OncoRTT: Predicting novel oncology-related therapeutic targets using BERT embeddings and omics features

Late-stage drug development failures are usually a consequence of ineffective targets. Thus, proper target identification is needed, which may be possible using computational approaches. The reason being, effective targets have disease-relevant biological functions, and omics data unveil the proteins involved in these functions. Also, properties that favor the existence of binding between drug and target are deducible from the protein's amino acid sequence. In this work, we developed OncoRTT, a deep learning (DL)-based method for predicting novel therapeutic targets. OncoRTT is designed to reduce suboptimal target selection by identifying novel targets based on features of known effective targets using DL approaches. First, we created the OncologyTT datasets, which include genes/proteins associated with ten prevalent cancer types. Then, we generated three sets of features for all genes: omics features, the proteins' amino-acid sequence BERT embeddings, and the integrated features to train and test the DL classifiers separately.
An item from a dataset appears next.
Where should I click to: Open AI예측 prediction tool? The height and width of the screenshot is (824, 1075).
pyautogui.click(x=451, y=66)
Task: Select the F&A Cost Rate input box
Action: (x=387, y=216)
The models achieved high prediction performances in terms of area under the curve (AUC), i.e., AUC greater than 0.88 for all cancer types, with a maximum of 0.95 for leukemia. Also, OncoRTT outperformed the state-of-the-art method using their data in five out of seven cancer types commonly assessed by both methods. Furthermore, OncoRTT predicts novel therapeutic targets using new test data related to the seven cancer types. We further corroborated these results with other validation evidence using the Open Targets Platform and a case study focused on the top-10 predicted therapeutic targets for lung cancer.

Automated summary

Late-stage drug development failures are often due to ineffective targets. Computational approaches can help identify proper targets by analyzing disease-related biological functions and protein data. OncoRTT, a deep learning method, was developed to predict novel therapeutic targets using features of known effective targets. It achieved high prediction performances for multiple cancer types and outperformed the state-of-the-art method in most cases. Validation evidence from the Open Targets Platform and a case study in lung cancer further supported its effectiveness.